A la vista de su cadáver, me sentí el alma todavía más aligerada que el cuerpo, y me puse a correr de alegría, y así llegué a la playa, al mismo sitio donde me arrojó el mar cuando el naufragio de mi navío. Quiso el Destino que precisamente en aquel momento se encontrasen allí unos marineros que desembar­caron de un navío anclado para bus­car agua y frutas. Al verme, llegaron al limite del asombro, y me rodearon y me interrogaron después de mutuas zalemas. Y les contó lo que acababa de ocurrirme, cómo había naufraga­do y cómo estuve reducido al estado de perpetuo animal de carga para el jeique a quien hube de matar.

Estupefactos quedaron los marineros con el relato de mi historia, y exclamaron. “¡Es prodigioso que pu­dieras librarte de ese jeique, conoci­do por todos los navegantes con el nombre de Anciano del mar! Tú eres el primero a quien no extranguló, porque siempre ha ahogado entre sus muslos a cuantos tuvo a su servicio. ¡Bendito sea Alah, que te libró de él!”

Después de lo cuál, me llevaron a su navío, donde su capitán me reci­bió cordialmente, Y me dio vestidos con que cubrir mi desnudez; y lue­go que le hube contado mi aventura, me felicitó por mi salvacion, y nos hicimos a la vela.

Tras varios días y varias noches de navegación, entramos en el puer­to de una ciudad que tenía casas muy bien construidas junto al mar. Esta ciudad llamábase la Ciudad de los Monos, a causa de la cantidad prodi­giosa de monos que habitaban en los árboles de las inmediaciones.

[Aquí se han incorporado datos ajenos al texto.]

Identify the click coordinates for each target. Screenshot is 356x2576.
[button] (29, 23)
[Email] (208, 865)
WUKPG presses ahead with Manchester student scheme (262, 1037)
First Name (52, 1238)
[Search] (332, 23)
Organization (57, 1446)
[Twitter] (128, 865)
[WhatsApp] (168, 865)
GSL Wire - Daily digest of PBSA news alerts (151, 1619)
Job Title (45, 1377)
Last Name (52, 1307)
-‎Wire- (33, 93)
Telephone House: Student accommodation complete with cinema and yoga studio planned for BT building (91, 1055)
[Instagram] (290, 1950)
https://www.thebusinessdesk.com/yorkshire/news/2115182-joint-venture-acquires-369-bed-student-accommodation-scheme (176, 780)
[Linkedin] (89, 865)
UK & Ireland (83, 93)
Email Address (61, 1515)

Bajé a tierra acompañado por uno de los mercaderes del navío, con objeto de visitar la ciudad y procu­rar hacer algún negocio. El merca­der con quien entablé amistad me dio un saco de algodón y me dijo: “Toma este saco, llénale de guijarros .y agrégate a los habitantes de la ciudad, que salen ahora de sus muros. Imita exactamente lo que les veas hacer. Y así ganarás, muy bien tu vida.”

Entonces hice lo que él me aconsejaba; llené de guijarros mi sacó, y cuando terminé aquel trabajo, vi salir de la ciudad a un tropel de per­sonas, igualmente cargadas cada cual con un saco parecido al mío. Mi amigo el mercader me recomendó a ellas cariñosamente, diciéndoles: “Es un hombre pobre y extranjero. ¡Lle­vadle con vosotros para enseñarle a ganarse aquí la vida! ¡Si le hacéis tal servicio seréis recompensados pródigamente por el Retribuidor!” Ellos contestaron que escuchaban y obedecían, y me llevaron consigo.

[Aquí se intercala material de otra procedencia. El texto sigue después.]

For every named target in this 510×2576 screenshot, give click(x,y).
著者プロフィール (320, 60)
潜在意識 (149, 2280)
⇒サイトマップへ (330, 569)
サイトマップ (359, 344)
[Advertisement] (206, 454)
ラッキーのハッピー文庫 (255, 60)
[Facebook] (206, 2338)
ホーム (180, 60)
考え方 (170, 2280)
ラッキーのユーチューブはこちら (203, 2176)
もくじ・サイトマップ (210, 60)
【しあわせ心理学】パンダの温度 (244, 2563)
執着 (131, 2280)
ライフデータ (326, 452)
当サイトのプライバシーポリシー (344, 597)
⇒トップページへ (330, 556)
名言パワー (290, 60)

Después de andar durante algún tiempo, llegamos a un gran valle, cu­bierto de árboles tan altos que resul­taba imposible subir a ellos; y estos árboles estaban poblados por los monos, y sus ramas aparecían cargadas de frutos de corteza dura llamados cocos de Indias.

Nos detuvimos al pie de aquellos árboles, y mis compañeros dejaron en tierra sus sacos y pusiéronse a apedrear a los monos, tirándoles pie­dras. Y yo hice lo que ellos. Enton­ces, furiosos, los monos nos respon­dieron tirándonos desde lo alto de los árboles una cantidad enorme de cocos. Y nosotros, procurando res­guardamos, recogíamos aquellos fru­tos y llenábamos nuestros sacos con ellos.

Una vez llenos los sacos, nos los cargamos de nuevo a hombros, y vol­vimos a emprender el camino de la ciudad, en la cual un mercader me compró el saco pagándome en di­nero. Y de este modo continué acompañando todos los días a los recolec­tores de cocos y vendiendo en la ciu­dad aquellos frutos, y así estuve has­ta que poco a poco, a fuerza de acu­mular lo que ganaba, adquirí una fortuna que engrosó por sí sola des­pués de diversos cambios y compras, y me permitió embarcarme en un navio que salía para el Mar de las Perlas.